IX. INDICACIONES DE LAPAROTOMÍA

  1. Trauma cerrado con lavado peritoneal diagnóstico o ecografía.
  2. Trauma cerrado con hipotensión persistente a pesar de un adecuado tratamiento.
  3. Datos tempranos de peritonitis.
  4. Trauma penetrante con hipotensión.
  5. Trauma penetrante con sangrado de estómago, recto o tracto genitourinario.
  6. Herida por arma de fuego.
  7. Evisceración.
  8. Aire libre, presencia de aire en retroperitoneo o ruptura del hemidiafragma en trauma cerrado.
  9. TAC que demuestre ruptura del tracto gastrointestinal, lesión de vejiga intraabdominal, lesión del pedículo renal o lesión severa de parénquima visceral.

XI. MÉTODO DE CONTROL DE DAÑOS

1. Concepto

Este método surgió ante la necesidad de tratar a pacientes con gravísimo trauma abdominal que requieren para su curación intervenciones de gran envergadura que el paciente debido a una gran pérdida hemática no es capaz de tolerar por encontrarse en hipotermia, coagulopatía y acidosis.

El término control de daños describe un enfoque sistemático de tres etapas cuya finalidad es interrumpir la cascada mortal de acontecimientos que culmina con el fallecimiento del paciente por desangramiento. La primera etapa, llamada parte I del control del control de daños, consiste en laparotomía exploradora inmediata para el control de la hemorragia y de la contaminación por las técnicas más simples. Se retrasa la reconstrucción definitiva, y la aplicación de taponamiento intraabdominal a todas las superficies disecadas y los órganos lesionados va seguido por un cierre simple rápido.

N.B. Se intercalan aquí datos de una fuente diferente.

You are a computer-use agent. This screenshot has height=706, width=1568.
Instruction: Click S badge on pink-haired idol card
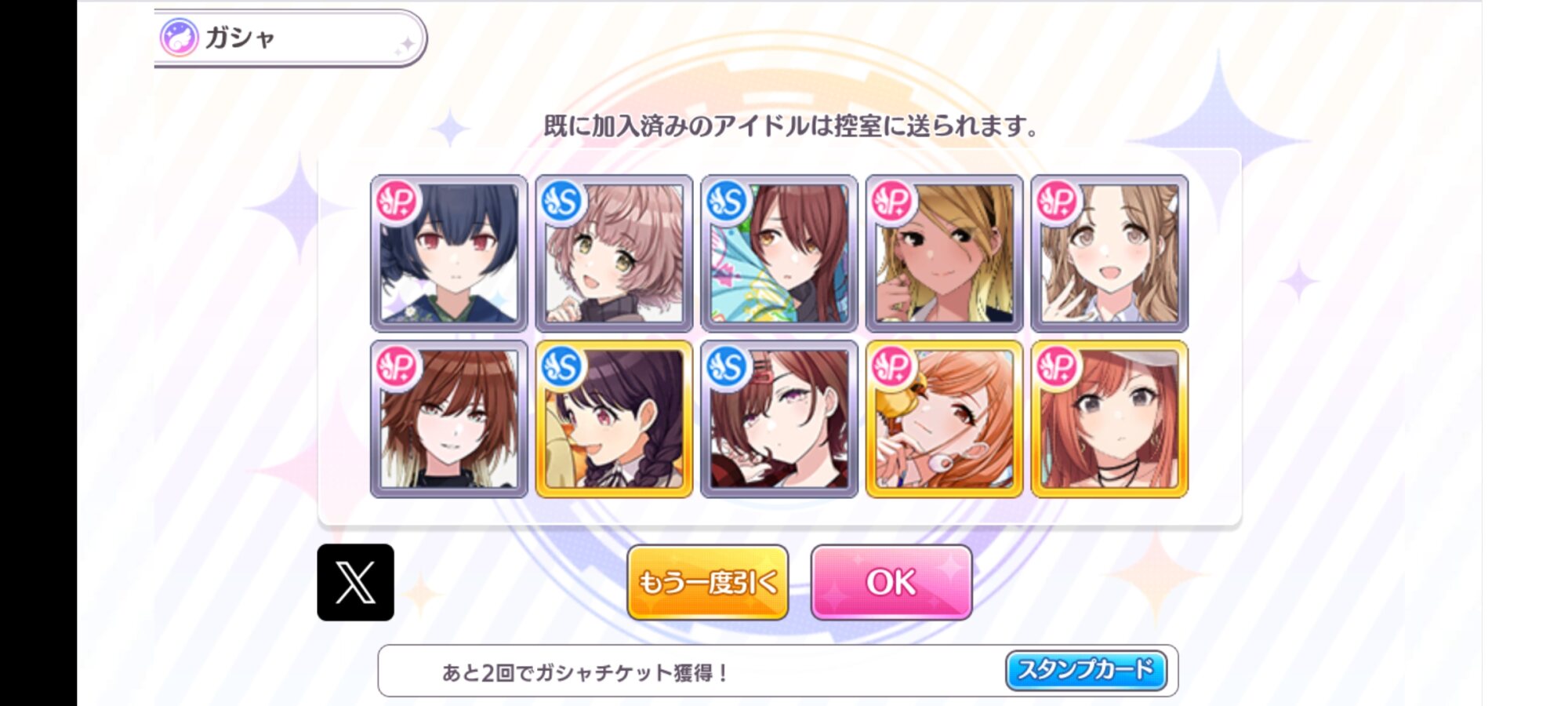coord(561,202)
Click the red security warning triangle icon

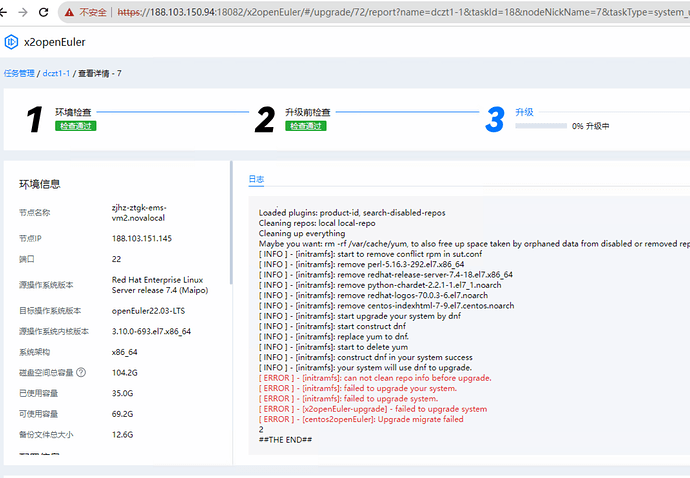(68, 13)
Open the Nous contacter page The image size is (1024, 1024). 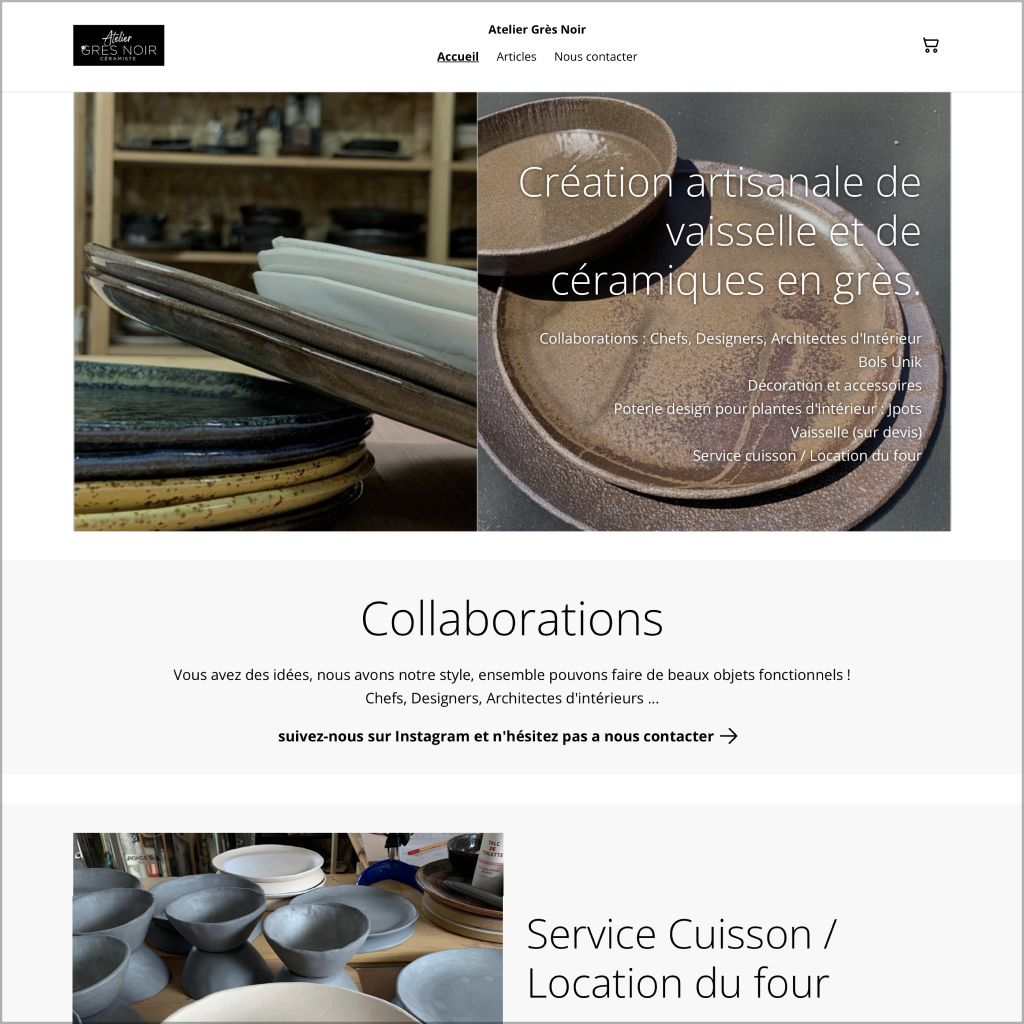click(x=595, y=57)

La parte II del control de daños consiste en reanimación secundaria en la unidad de cuidados intensivos que se caracteriza por restablecimiento de la hemodinámica, recalentamiento central, corrección de la coagulopatía, apoyo ventilatorio e identificación de las lesiones traumáticas. Una vez que se ha restaurado la fisiología normal, entra en funcionamiento la parte III del control de daños, que consiste en reoperación para eliminar el taponamiento intraabdominal y reparación del traumatismo abdominal y cierre definitivos. Si es necesario, se pueden reparar en este momento las lesiones extraabdominales. Ver Algoritmo 4: Control de Daños )

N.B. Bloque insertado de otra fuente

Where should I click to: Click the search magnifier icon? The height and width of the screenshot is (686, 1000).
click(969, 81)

2. Selección de los pacientes

Los buenos resultados del método de control de daños dependen de la selección sensata de los pacientes y de la programación cuidadosa con base en el desarrollo de las alteraciones de la fisiología. La identificación oportuna de los pacientes que requieren control de daños promueve la obtención de resultados óptimos. En un esfuerzo por identificar a estos pacientes deben considerarse los trastornos, las complicaciones y los factores críticos.(Ver Tabla 8: Factores claves en la selección de los pacientes para el control de daños ).